The deck does not use the graveyard as a resource otherwise, so Frantic Inventory suddenly becomes a very attractive draw engine. Ally Warfield has put together a list that isn't particularly flashy but still a great choice for best-of-three matches. With just a bit more interaction, say, by adding Bonecrusher Giant, this can work well in best-of-one too. At the same time, when you take out the Borrowers, you've got yourself a nice budget Arena deck!
|Ally Warfield's Izzet Prowess|
Riddleform is a sleeper hit. It's yet another 3/3 flier, but its true power lies in being able to dodge board wipes.
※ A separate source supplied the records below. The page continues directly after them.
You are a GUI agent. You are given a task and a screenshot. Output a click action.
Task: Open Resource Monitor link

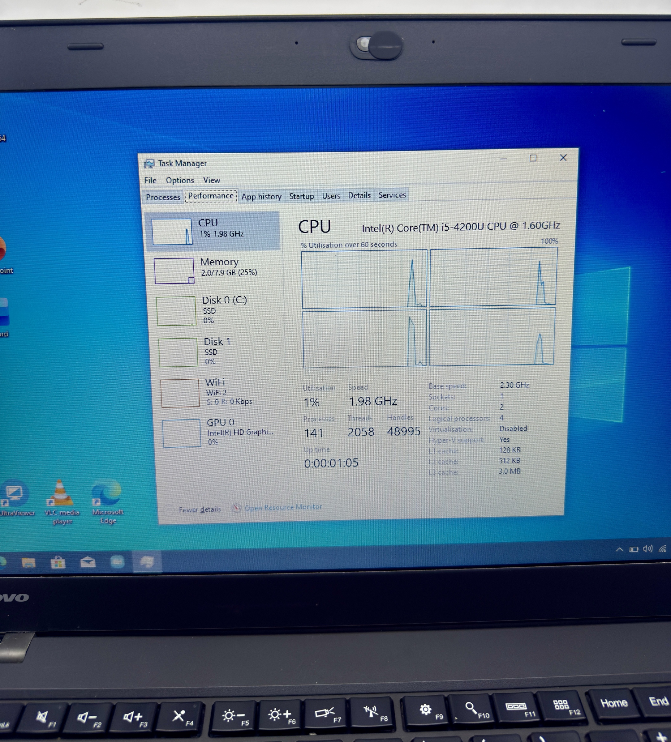282,507
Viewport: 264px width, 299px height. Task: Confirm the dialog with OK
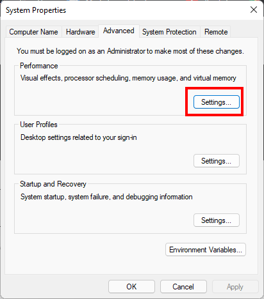pos(131,287)
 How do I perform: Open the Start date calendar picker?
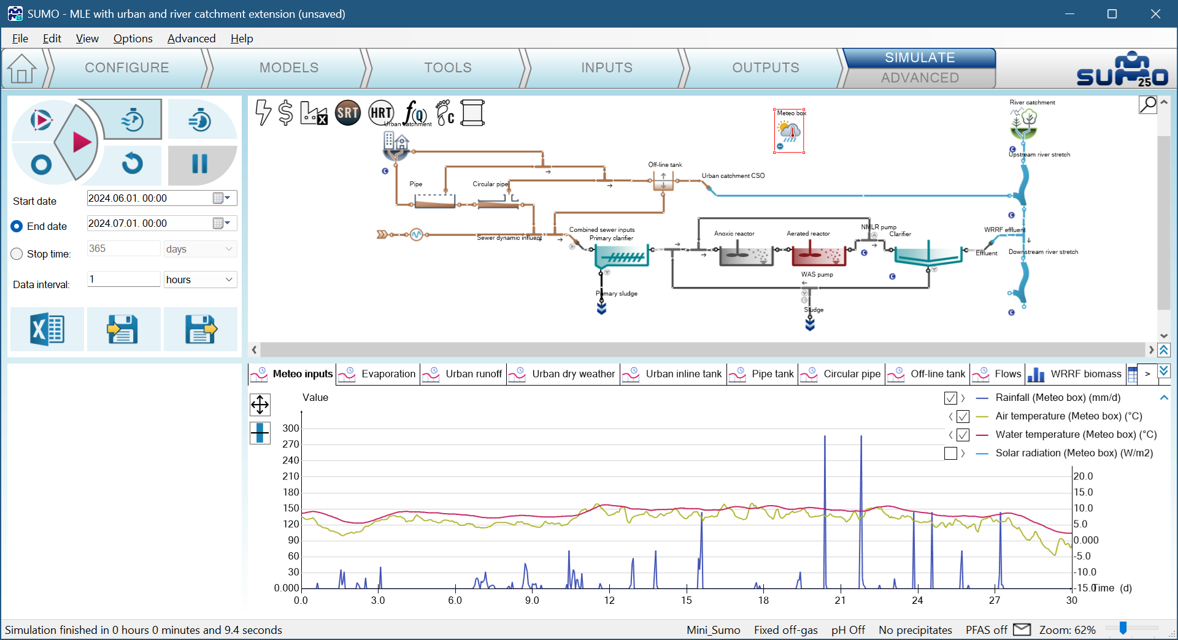click(221, 198)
It helps you recover from those when your other creatures die and lets you scry as an added bonus. It's so good, it's part of pretty much every Standard Izzet list out there. This includes even more aggressive versions primarily made with best-of-one games in mind. For example this one:
|covertgoblue's Izzet Spells|
Izzet in Modern
Due to the format being nonrotating, it's unsurprising that Modern players usually first seek to improve an archetype that already used to perform well. Therefore, it is also not surprising that the only strong Modern deck with both Sprite Dragon and Stormwing Entity is Izzet Prowess. It is based on Monored Prowess, one of the cheapest Modern decks that also happens to be among the more powerful ones. The update simply adds the two new creatures and makes them synergistic with the old ones thanks to Of One Mind. This deck loves having good card draw, and if you can get this one to work, it is great. Adding a second color not only increases the amount of good, cheap prowess beaters, it also improves the quality of the sideboard by adding cheap counterspells.
The only other difference to the monored variants is the necessary inclusion of Mutagenic Growth, as well as the return of Gut Shot. Besides Manamorphose, you can use these two to call forth a turn two Stormwing Entity, one of the most attractive turn two plays there is for the deck. It's a rather simple, but very powerful formula that can help you breeze through online leagues and grab 5-0 records:
|SPIDERSPACE's Izzet Prowess, 5-0 at an Online League|
Bonus List: Grixis Tempo
Before the nerf of the companion mechanic, Lurrus was all over the place. The Dragon and the nightmarish Cat even helped Delver become a top-tier deck again, but then, there were just straight better ways of winning. The new Grixis Tempo still flies far under the radar. Taking this deck and surprising your opponents is highly recommended, even more so if you're facing lots of control opponents. A good friend of mine piloted his version to a Top 4 finish in an online tournament with close to a hundred players before the companion nerf and to another Top 8 after it. Here's the list — pre-Core Set 2021 — with which he did the latter:
|Siniša Onđoš's Grixis Delver, Top 8 at Modern Leaders #04 @ Magic Mage Masters|
I know, this is not an Izzet deck nor is it prowess-related, but it very much still is a spells-matter strategy. This is why I felt like including it, as it proves that Sprite Dragon and Of One Mind are powerful cards with applications in more than one deck. Here the latter synergizes greatly with Young Pyromancer, as it's a Human that creates non-Human tokens.
The rest of the deck just consists of more good stuff. Mishra's Bauble and Unearth were played in such strategies even before Lurrus. Now they more than justify the presence of the Cat in the main deck. If you can find a way to make its effect useful even without the companion mechanic, it is bound to do well.